MHB Maxima and Minima in calculus

[WMDhamnekar]

Question: Prove that the radius of the right circular cylinder of greatest curved surface area which can be inscribed in a given cone is half of that of the cone.

Answer:

Let r and h be the radius and height of the right circular cylinder inscribed in a given cone of radius R and height H. Let S be the curved surface area of cylinder.

S = 2πr*h

h = H*(R – r)/R ( Would any Math help board member provide me the detailed explanation of the computation of height of right circular cylinder of greatest curved surface inscribed in a given cone with a figure (as far as possible) ?

So S = 2πr*H(R – r)/R

= $\frac{2πH}{R}(r*R – r^2)$

Differentiate w.r.t.r

$\frac{dS}{dr} = \frac{2πH}{R}(R – 2r)$

For maxima or minima

$\frac{dS}{dr} =0$

=> $\frac{2πH}{R}(R – 2r) = 0$

=> R – 2r = 0

=> R = 2r

=> $r = \frac{R}{2}$

$\frac{d^2S}{dr^2} = \frac{2πH}{R}*(0 – 2)= \frac{-4πH}{R }$(negative)

So for $r = \frac{R}{2},$ S is maximum.

 

[Kansas Boy]

Draw a picture.

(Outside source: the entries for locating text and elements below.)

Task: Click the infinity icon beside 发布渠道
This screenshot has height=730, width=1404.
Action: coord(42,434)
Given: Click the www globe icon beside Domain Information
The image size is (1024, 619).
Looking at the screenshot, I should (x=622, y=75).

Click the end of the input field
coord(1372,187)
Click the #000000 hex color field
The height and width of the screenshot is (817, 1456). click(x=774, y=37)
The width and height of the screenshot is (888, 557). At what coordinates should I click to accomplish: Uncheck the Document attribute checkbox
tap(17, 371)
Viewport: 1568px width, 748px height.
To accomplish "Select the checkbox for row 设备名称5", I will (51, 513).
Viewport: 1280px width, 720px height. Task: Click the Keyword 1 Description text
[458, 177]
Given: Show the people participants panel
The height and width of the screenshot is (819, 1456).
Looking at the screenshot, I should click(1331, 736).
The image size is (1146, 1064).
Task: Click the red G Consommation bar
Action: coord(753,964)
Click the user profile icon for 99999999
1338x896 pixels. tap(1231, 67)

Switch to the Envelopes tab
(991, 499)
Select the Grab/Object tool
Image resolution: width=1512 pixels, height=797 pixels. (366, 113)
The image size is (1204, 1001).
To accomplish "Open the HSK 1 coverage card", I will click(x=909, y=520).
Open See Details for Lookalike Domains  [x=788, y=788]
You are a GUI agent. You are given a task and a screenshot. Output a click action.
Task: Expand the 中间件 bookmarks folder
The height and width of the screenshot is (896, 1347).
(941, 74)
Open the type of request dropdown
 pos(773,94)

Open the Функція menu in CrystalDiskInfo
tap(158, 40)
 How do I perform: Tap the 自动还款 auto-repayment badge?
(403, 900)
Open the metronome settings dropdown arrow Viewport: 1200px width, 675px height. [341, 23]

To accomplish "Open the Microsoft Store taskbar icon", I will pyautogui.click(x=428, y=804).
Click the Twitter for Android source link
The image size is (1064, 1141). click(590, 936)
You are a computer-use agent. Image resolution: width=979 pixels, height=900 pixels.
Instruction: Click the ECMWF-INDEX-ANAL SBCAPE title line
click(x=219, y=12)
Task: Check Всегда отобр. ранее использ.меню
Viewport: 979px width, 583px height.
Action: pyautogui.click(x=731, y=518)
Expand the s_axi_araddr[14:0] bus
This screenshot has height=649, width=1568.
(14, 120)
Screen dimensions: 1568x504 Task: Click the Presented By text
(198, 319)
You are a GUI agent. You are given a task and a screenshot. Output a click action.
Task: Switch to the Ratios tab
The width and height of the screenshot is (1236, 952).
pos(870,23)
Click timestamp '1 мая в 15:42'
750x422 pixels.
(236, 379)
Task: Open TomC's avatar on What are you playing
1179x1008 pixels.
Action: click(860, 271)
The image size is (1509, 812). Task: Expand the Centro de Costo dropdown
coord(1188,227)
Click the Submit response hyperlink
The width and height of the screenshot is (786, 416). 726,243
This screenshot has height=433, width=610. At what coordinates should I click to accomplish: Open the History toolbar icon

From the side, a cone of radius R and height h looks like s triangle. I would set up a coordinate system with x-axis along the base, y-axis along the altitude, and origin at the center of the base. Then the peak is at (0, h) and one vertex is at (R, 0). The line between those two points, on the side of the cone, is given by y= -(h/R)x+ h. At x= r, y= -hr/R+ h= h(1- r/R).

The area of the curved side is $2\pi rh(1- r/R)$.

 

[WMDhamnekar]

I drew a picture describing this question. Now, how can we prove $\frac{h}{H}=\frac{(R-r)}{R}$

 

[Kansas Boy]

The cone has height H and radius R. Set up a coordinate system so the origin is at the center of the base and the z axis passes through the vertex. Then the vertex is at (0, 0, H) and the x-axis passes through the cone at (R, 0, 0). The line through those two points, in the xz-plane, is given by $z= H\frac{R- x}{R}$.

Taking x= r, for the cylinder, we get $h= H\frac{R- r}{R}$ or, dividing both sides by H, $\frac{h}{H}= \frac{R- r}{R}$.